Benchmarking Collaborative Learning Methods Cost-Effectiveness for Prostate Segmentation
Lucia Innocenti, Michela Antonelli, Francesco Cremonesi, Kenaan, Sarhan, Alejandro Granados, Vicky Goh, Sebastien Ourselin, Marco Lorenzi

TL;DR
This study compares federated learning and consensus-based methods for prostate MRI segmentation, showing that consensus methods can be as effective or better and more cost-efficient, offering a promising alternative for collaborative medical imaging tasks.
Contribution
First to evaluate consensus-based methods like label fusion in collaborative learning for medical image segmentation, demonstrating their effectiveness and cost-efficiency compared to federated learning.
Findings
Consensus methods match or outperform federated learning in accuracy.
Consensus approaches are highly cost-effective.
Consensus can be a viable alternative for collaborative medical imaging.
Abstract
Healthcare data is often split into medium/small-sized collections across multiple hospitals and access to it is encumbered by privacy regulations.

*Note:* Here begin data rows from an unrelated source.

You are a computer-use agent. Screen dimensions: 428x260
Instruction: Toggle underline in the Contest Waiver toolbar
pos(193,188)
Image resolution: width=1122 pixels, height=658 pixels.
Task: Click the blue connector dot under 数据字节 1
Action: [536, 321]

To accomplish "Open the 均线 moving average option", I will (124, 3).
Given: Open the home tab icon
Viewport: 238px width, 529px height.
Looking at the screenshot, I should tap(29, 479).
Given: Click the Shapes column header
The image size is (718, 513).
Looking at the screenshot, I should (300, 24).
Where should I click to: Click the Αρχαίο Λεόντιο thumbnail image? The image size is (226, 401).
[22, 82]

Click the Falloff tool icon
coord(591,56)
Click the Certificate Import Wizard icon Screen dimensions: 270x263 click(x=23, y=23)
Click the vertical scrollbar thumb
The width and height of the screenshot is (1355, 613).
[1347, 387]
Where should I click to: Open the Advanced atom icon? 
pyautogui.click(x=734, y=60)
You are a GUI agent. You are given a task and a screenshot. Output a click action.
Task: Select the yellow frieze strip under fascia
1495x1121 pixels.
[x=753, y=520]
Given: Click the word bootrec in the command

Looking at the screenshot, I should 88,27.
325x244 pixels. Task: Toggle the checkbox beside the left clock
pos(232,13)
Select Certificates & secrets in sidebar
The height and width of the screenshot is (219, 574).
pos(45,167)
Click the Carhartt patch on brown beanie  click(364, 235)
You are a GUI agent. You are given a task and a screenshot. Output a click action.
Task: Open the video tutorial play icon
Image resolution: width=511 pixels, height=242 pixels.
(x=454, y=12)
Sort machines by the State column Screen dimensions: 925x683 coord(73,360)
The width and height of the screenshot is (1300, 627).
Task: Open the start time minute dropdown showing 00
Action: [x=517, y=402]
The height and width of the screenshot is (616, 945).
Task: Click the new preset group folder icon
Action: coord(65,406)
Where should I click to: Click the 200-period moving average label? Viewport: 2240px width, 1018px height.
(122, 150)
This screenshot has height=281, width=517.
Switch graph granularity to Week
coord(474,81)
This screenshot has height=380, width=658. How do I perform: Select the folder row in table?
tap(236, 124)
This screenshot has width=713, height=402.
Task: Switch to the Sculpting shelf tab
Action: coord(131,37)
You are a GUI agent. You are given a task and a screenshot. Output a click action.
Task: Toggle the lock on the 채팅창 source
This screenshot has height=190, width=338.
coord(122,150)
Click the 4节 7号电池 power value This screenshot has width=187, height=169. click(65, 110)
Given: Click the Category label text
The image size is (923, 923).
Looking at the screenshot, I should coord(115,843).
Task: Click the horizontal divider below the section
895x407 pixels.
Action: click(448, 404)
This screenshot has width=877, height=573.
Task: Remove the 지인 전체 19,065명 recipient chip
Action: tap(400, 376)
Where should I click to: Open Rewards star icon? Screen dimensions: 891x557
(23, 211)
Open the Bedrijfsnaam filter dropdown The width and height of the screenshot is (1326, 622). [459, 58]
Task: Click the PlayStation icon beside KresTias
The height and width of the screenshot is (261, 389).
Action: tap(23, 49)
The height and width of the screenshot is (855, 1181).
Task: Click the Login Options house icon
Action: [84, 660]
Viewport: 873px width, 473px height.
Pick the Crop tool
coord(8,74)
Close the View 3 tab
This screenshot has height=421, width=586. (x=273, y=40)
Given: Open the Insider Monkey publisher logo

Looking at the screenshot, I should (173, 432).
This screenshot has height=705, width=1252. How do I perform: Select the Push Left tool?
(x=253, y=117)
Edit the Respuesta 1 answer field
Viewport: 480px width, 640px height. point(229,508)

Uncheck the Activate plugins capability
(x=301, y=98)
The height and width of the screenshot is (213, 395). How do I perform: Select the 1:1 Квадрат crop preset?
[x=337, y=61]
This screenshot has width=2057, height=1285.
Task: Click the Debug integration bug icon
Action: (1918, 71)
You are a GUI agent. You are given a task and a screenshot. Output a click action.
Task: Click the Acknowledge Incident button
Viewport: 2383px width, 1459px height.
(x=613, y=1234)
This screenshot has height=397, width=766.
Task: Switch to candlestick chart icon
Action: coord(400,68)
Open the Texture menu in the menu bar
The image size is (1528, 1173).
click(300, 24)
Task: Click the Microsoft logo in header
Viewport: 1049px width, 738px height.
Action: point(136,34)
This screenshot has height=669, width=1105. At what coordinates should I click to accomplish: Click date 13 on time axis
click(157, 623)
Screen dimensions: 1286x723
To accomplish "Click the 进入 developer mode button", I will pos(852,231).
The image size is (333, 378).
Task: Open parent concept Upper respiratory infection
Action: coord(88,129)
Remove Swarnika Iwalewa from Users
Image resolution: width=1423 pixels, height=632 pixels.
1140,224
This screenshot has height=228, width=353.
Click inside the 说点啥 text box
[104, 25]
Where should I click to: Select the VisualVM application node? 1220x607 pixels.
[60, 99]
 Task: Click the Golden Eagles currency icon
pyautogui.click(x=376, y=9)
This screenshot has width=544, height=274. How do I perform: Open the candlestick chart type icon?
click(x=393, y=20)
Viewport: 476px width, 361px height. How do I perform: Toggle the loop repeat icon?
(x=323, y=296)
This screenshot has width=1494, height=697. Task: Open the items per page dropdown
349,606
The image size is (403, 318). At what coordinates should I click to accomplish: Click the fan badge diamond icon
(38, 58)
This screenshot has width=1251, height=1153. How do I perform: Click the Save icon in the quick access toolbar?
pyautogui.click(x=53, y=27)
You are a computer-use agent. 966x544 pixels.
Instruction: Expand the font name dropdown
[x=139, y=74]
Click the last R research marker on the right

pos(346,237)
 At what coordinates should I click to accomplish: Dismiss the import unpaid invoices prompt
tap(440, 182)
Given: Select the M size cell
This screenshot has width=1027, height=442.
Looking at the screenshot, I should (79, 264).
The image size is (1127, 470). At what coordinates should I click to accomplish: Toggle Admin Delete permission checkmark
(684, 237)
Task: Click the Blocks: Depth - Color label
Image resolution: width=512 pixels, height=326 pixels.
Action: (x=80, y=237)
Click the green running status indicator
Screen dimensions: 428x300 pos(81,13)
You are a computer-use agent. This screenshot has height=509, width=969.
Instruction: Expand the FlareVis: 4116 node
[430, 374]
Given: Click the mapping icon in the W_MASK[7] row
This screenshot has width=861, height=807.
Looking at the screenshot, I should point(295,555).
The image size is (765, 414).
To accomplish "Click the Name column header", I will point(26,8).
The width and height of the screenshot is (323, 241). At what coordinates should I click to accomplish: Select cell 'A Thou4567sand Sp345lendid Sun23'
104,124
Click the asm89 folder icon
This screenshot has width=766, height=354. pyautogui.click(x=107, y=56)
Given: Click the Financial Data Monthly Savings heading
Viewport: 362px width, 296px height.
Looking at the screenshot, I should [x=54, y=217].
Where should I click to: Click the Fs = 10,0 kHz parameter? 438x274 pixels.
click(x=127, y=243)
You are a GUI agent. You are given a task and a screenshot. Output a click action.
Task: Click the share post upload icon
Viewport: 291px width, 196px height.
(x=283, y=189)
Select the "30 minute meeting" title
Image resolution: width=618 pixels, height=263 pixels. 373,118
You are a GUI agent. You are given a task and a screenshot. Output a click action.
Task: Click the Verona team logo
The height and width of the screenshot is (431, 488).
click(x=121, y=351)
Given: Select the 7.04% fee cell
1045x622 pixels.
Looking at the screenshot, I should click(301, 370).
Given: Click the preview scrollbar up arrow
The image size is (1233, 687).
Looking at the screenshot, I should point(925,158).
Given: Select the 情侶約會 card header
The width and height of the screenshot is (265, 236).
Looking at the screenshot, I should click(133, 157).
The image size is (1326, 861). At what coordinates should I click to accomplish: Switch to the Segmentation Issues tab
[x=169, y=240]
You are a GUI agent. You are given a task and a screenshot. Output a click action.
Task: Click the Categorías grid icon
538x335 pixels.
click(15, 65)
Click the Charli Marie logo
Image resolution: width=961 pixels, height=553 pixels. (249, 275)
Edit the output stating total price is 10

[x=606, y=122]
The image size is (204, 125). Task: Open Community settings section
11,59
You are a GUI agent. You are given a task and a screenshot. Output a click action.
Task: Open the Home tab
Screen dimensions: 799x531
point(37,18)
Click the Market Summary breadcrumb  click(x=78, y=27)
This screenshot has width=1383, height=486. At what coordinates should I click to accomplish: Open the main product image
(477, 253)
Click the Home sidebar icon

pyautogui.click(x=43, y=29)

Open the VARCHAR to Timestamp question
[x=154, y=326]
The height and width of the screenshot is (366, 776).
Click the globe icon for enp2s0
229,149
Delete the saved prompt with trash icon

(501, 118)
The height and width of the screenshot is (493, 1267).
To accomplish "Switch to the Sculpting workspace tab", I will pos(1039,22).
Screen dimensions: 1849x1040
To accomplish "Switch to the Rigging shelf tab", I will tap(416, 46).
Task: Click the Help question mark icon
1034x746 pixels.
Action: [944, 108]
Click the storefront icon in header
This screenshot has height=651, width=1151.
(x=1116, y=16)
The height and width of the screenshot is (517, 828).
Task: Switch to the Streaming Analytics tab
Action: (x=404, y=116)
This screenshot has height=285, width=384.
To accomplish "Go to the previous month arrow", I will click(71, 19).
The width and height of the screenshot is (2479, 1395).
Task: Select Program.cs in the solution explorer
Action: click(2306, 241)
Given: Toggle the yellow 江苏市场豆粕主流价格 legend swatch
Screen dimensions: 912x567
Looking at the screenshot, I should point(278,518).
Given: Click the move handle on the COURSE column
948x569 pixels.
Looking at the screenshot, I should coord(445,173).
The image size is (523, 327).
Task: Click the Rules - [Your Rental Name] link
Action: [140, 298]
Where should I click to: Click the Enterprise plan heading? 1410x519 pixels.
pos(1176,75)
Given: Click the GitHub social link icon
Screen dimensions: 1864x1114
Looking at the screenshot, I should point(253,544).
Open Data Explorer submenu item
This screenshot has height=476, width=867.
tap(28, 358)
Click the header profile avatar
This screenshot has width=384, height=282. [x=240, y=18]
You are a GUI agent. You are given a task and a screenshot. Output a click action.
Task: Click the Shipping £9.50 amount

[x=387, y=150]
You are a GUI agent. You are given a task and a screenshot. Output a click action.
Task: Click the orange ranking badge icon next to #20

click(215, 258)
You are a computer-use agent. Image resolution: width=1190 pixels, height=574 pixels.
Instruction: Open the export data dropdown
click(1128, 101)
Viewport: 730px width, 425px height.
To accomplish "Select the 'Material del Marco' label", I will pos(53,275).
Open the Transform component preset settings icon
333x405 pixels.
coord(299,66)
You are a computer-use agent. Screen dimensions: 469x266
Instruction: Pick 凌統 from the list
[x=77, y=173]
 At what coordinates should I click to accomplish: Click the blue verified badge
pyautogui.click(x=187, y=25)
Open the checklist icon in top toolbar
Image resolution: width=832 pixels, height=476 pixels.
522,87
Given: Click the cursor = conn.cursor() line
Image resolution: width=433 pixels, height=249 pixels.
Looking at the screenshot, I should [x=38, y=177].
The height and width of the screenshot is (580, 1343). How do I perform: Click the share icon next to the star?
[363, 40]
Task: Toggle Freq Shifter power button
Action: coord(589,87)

This brings difficulties to use them for the development of machine learning and deep learning models, which are known to be data-hungry. One way to overcome this limitation is to use collaborative learning (CL) methods, which allow hospitals to work collaboratively to solve a task, without the need to explicitly share local data. In this paper, we address a prostate segmentation problem from MRI in a collaborative scenario by comparing two different approaches: federated learning (FL) and consensus-based methods (CBM). To the best of our knowledge, this is the first work in which CBM, such as label fusion techniques, are used to solve a problem of collaborative learning. In this setting, CBM combine predictions from locally trained…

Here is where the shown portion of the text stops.